When a person begins the process of building a new house, there are many different aspects that need to be addressed including: where to build, what size home to build, what features to include, what items are the most important to have in the home, what costs should be included in the budget, what are the design/build timeframes, who will build the home, and a host of other issues.
After these initial questions have been successfully answered, the next item that must be addressed is that of house plans. There are two basic types of house plans that can be purchased, custom or stock, with each having distinct advantages and disadvantages.

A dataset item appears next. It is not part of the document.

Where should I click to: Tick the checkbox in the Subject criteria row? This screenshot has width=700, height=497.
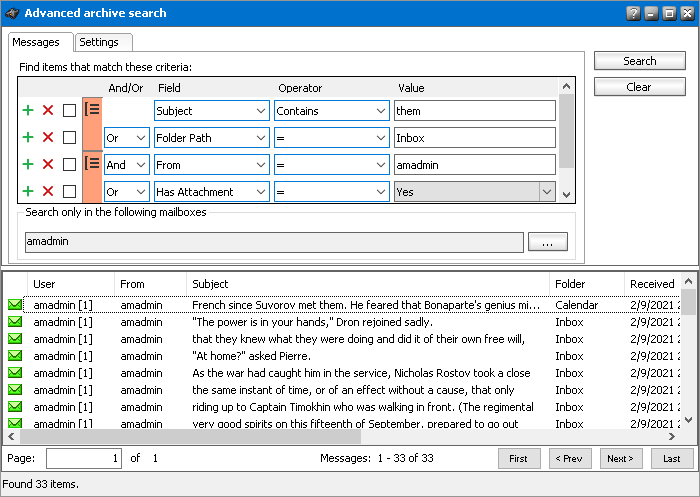pyautogui.click(x=69, y=111)
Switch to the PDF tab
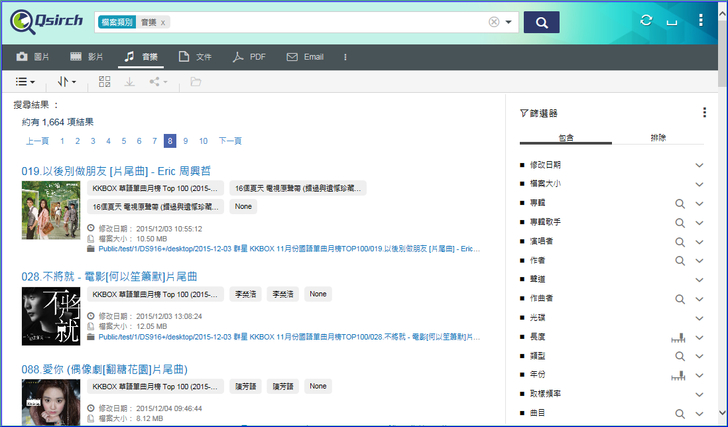The image size is (728, 427). pos(250,57)
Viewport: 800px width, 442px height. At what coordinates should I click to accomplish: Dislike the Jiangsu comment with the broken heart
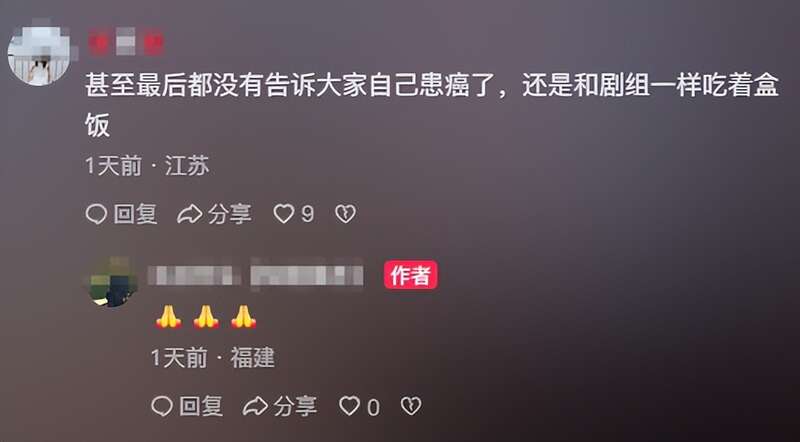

Custom house plans are just as the name implies. The house plans are custom drawn to meet you family’s specific needs. The plans are normally drawn by a licensed building designer or, in some cases, a licensed architect in a geographic location close to where the 1.) owners live, or 2.) home will be built. The process is, normally, much more involved and time-consuming since the owner’s specific requests will need to be integrated into the overall design of the home. Many times these type “special” requests can present significant challenges to the designer of the home, which as a result, may take additional time to resolve.
Since the home is being custom designed, specifically to meet the needs of that one person/family, the costs associated with the development of the house plans tend to be significantly larger than those for a similar set of stock house plans. However, in some cases, the custom house plan may be the only viable option based on the client’s needs, home location, special building considerations, etc.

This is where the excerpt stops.